De proponerme a rastrear la historia de esas pautas de conducta, diría que su trasfondo teórico viene de los griegos, y en la época moderna, de las proposiciones respecto al arte del actor y de la escena de Antonin Artaud. Consiste, en principio, en la idea del arte y la religión, en cuanto a fenómenos de una misma naturaleza. El acto de la creación artística es religioso y exige una actitud mística del participante en el mismo, cualquiera sea su rol: sacerdote-artista, por una parte, feligrés-público, por otra.

El artista, tanto como el sacerdote, consagra con su solo gesto el objeto o el espacio donde oficia; por eso la esquina de la calle se convierte en lugar sacralizado cuando el mismo o el músico callejero realizan ahí su performance; por idéntica razón un bidet se transforma en escultura cuando el artista plástico así lo determina: al extrapolarlo de su contexto habitual y ponerlo en una sala de exposiciones transmuta su esencia; lo despoja de su carácter funcional y lo vuelve un objeto de naturaleza estética; lo hace bello. El artista, tanto como el sacerdote con su feligresía, se fusiona espiritualmente con el público, ocurre una comunión; no hay diferencia entre aquel que da, y quien recibe; la interacción es circular; la entrega es recíproca; la respuesta emocionada del espectador excita al artista y lo lleva a dar más de sí, hasta la extenuación, y la fuerza dimanada de este conduce al público a niveles superiores de emotividad, hasta el éxtasis. Personalmente sustento la idea de quienes comen papitas fritas en un teatro o en un cine donde proyectan una película estéticamente válida, quienes insisten en entrar a la sala una vez empezado el espectáculo, quienes hablan y chocan copas mientras ocurre la actuación del artista, los “que llevan el ritmo” con un bolígrafo y todos los imbéciles que hacen cosas semejantes, no entienden un carajo de qué se trata e incurren en un acto de violencia contra la sensibilidad ajena y de profanación del arte de tanta magnitud, que solo puede ser castigado con la pena de muerte.

Pero a veces, según lo dije antes, Morella admitía la trasgresión de sus normas de convivencia.
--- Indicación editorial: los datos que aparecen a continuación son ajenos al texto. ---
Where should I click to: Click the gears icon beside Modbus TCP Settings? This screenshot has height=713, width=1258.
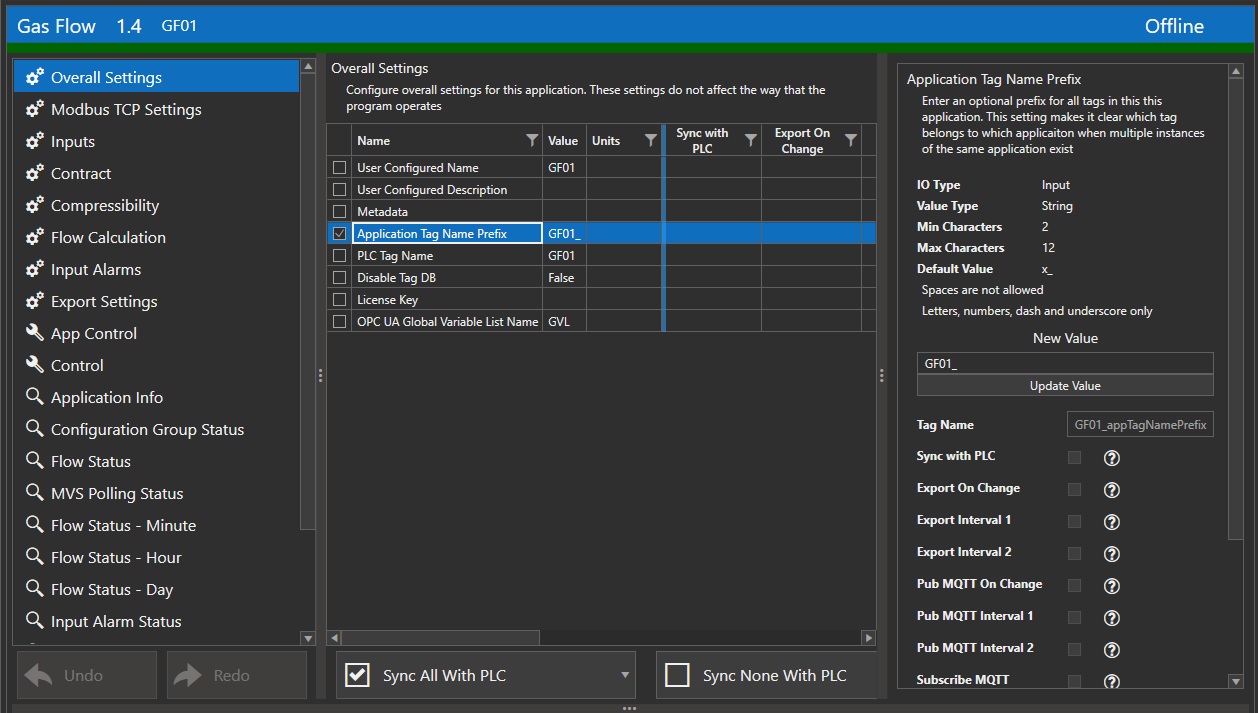tap(35, 109)
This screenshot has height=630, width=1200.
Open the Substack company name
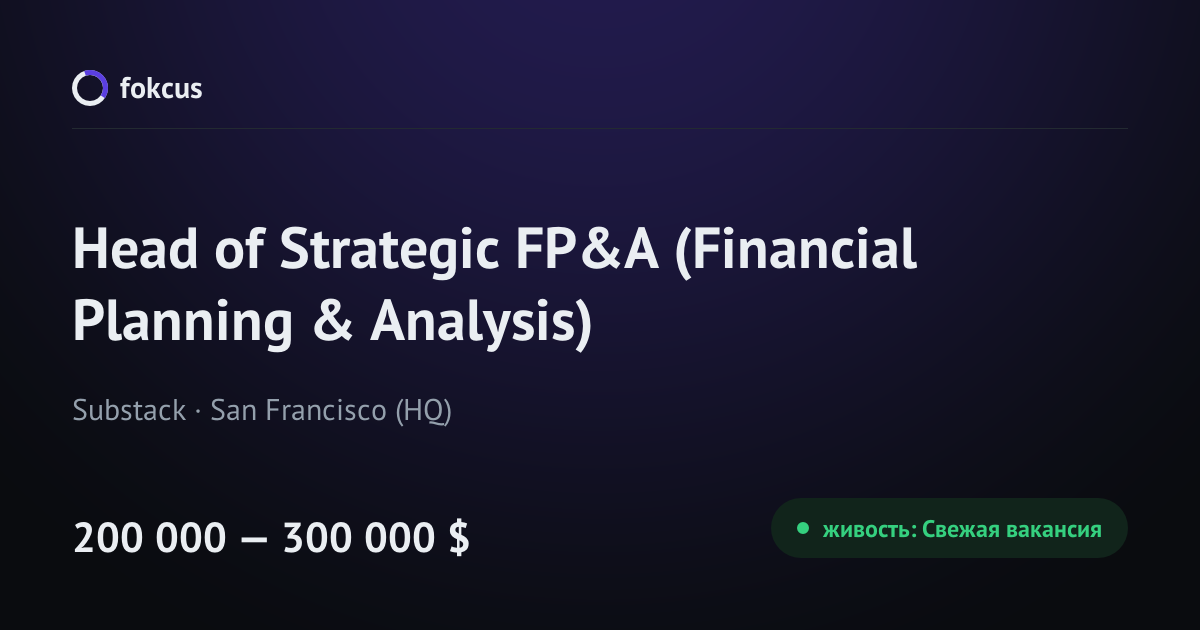129,411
En una oportunidad salimos a cenar las dos parejas y después se nos antojó ir a hacer la sobremesa en un lugar que estaba de moda entre la bohemia exquisita de Caracas, situado —¡no puede ser!— en Sabana Grande, en una calle que lo único bonito que conserva es el nombre “Villaflor”; y ahí nos encontramos, no precisamente por obra del azar, con quien entonces no es que “vivía como un príncipe”, sino que era un príncipe: Aldemaro Romero. “¡Champaña!” —ordenó el maestro—.
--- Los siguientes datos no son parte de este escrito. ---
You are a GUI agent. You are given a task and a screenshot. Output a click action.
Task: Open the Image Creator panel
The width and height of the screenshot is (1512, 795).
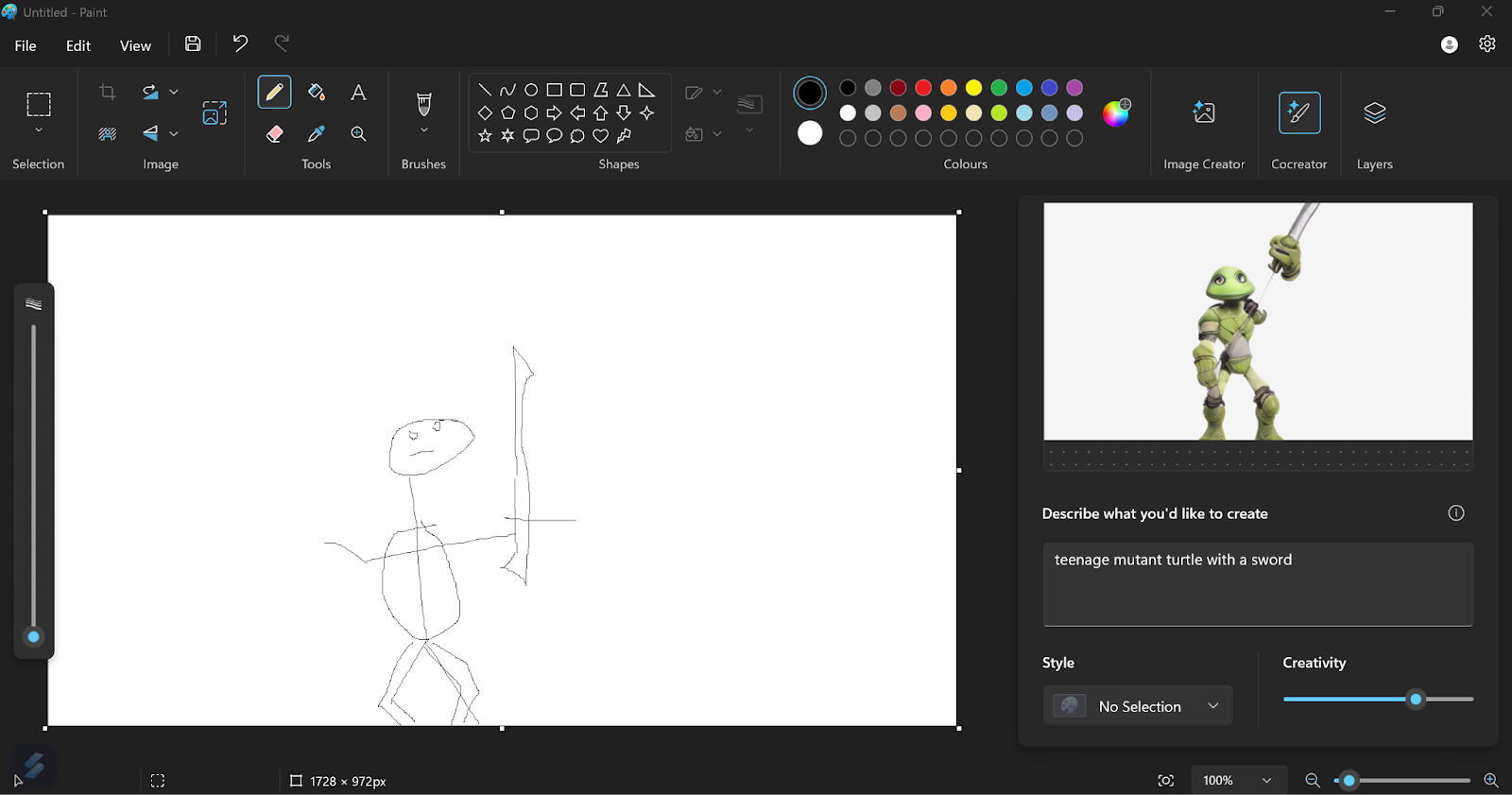coord(1204,125)
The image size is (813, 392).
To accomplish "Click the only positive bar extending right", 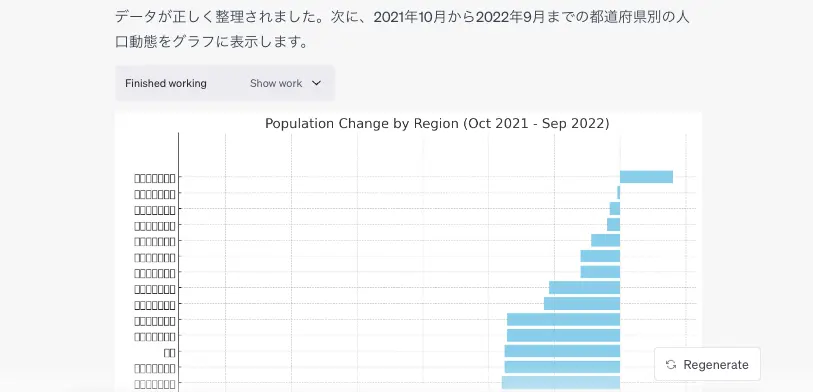I will (x=646, y=177).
A la segunda o tercera copa del sonriente néctar burbujeante de la señora Ponsardin, Morella se sentía como la misma Viuda Alegre en pleno Chez Maxim’s. Aldemaro tuvo ganas de tocar y el pianista de la casa le cedió respetuosamente el media cola; los acordes que sacó el maestro del instrumento inspiraron a Morella y cantó una y otra y otra canción: boleros, alguna balada en clave de jazz; divinamente ebria, cantó con la sensualidad de la hembra latina que sabe de qué habla cuando dice “te beso” o “te amo”; jamás se había escuchado igual “Me queda el consuelo”. Aquel lugar festivo y bullicioso se llenó de la esencia del alma de una Morella Muñoz que fue capaz de transitar con idéntica frescura y eficiencia por el lied, el bolero y el canto de trabajo de las negras. El humo de los cigarrillos fue inevitable, pero Morella y Aldemaro lograron el milagro de hacer silente un sitio donde un momento antes reinaba la algarabía; y después de ese baño de luz sobrenatural vino la ovación, los brindis, los gritos de placer y hasta algún velado llorar de una dama en una mesa cercana.


*Texto tomado del programa de Morella Siempre Morella, en el Aula Magna de la UCV, el 30 de julio de 2005, organizado por la Fundación Morella Muñoz.